A couple of other things I changed to beef up the structure.  First off, the engine mount area is probably strong enough as shown, but I added more meat to this area, which also strengthened the fuselage/wing joint. Another layer of thin plywood was added to the engine mounting firewall, which gave more meat for the engine mount screws to grab into and also incorporated a V-shaped slot for the .045 wire landing gear (not supplied).

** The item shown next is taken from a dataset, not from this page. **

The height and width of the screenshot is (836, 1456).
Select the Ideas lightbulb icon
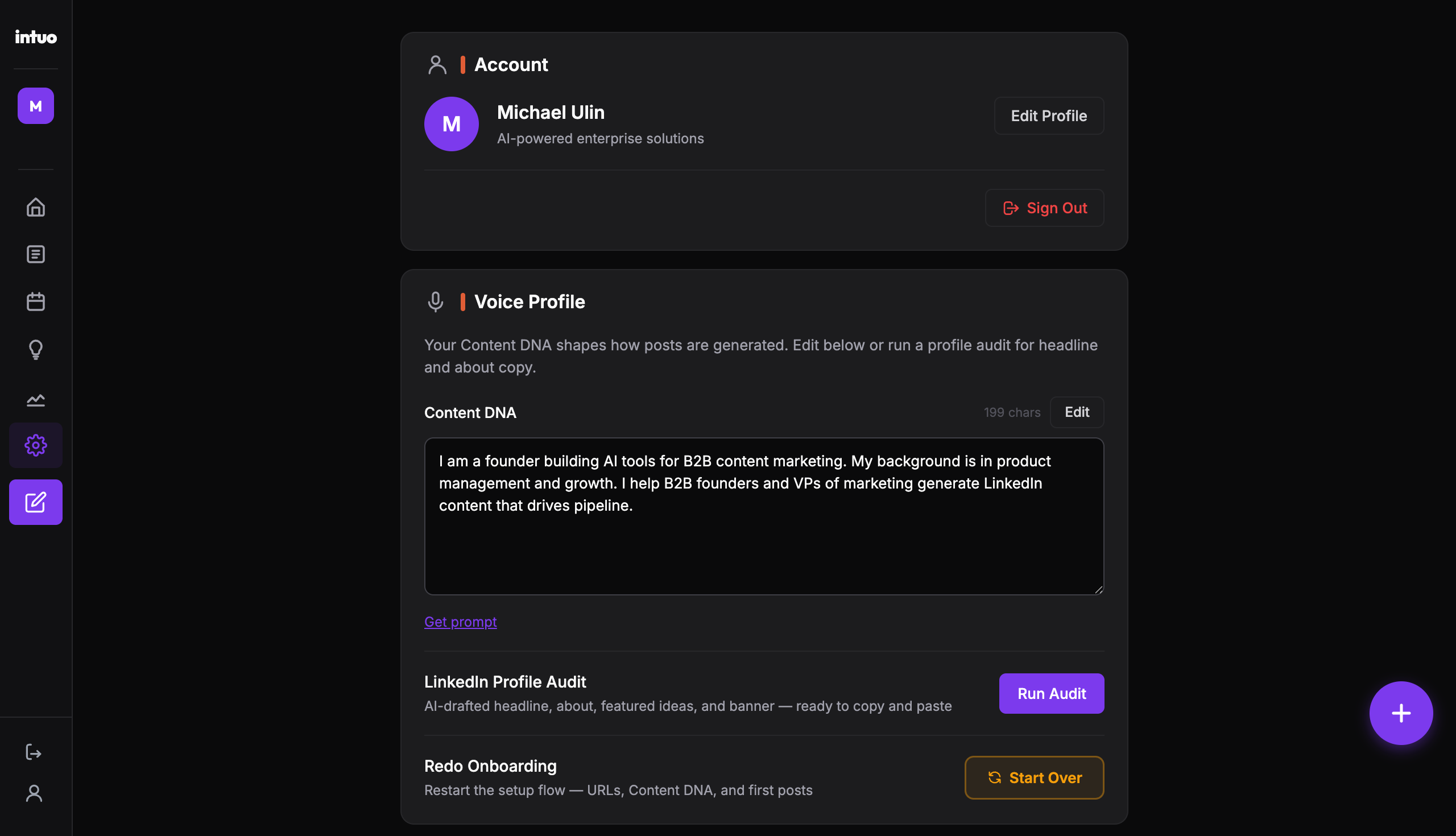tap(35, 350)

The leadout guide looked like something just waiting to break, being butt-glued onto the bottom of the wing.  I made up another guide slightly larger, and then cut a tight slot in the wing so that this joint was "captured".

The elevator hinging was done with thread sewn figure eight style.  If I had it to do over again, I would use something harder (and heavier) than balsa for the stab/elevator since tailweight was necessary anyway. Speaking of weight, there is no mention or note of wingtip weight on the plan.  I pounded out a couple of thin lead discs and cut holes in the outboard wingtip to match.  The lead discs were epoxied into place and filler sanded out over each side for a no-see approach.  Next, an epoxy finish was applied, controls installed, and we were just about ready to try this thing. 

Before mounting the new Cox .010 engine, it seemed a good idea to test run it for some break-in time.  I mixed up a batch of suitable bitty-bore brew, and added one extra gasket to the glow-head.  I didn't have a clip that would work for the tiny glow-head, so used extra small alligator clips.   One clip of course goes to the glow-head, but the other end I had to improvise:  Some bare copper wire wrapped around the crankcase behind the cylinder with a pigtail hanging below for clip attachment. 

The engine came with a spring starter which made life lots easier.  By the way, and this should come as no surprise, these tiny engines are really easy to flood!  After a half dozen runs or so with holding the engine in my fingers while running it sounded pretty good. After the engine was mounted on the plane it was ready to go. 

The plane made it's maiden flight at the Roseburg fun fly in February.  The lines are .008 braided by 22 feet long.  I have some .006  single strand wires that I might also try.  The plane balances a bit nose heavy and zooms around like a little racer.  What next for a tiny plane?  Maybe something with a built-up wing set up for stunting??????   Nah!!!!

     For plans or the kit from Pat King, write him at:  5133 Jason Drive, Monee, IL 60449.  Until next time, be cool ya'll!

  -- Zoot

More photos of the Micro-Ringmaster

A close-up. Simple construction, power by Cox TeeDee .010. Flying Lines photo.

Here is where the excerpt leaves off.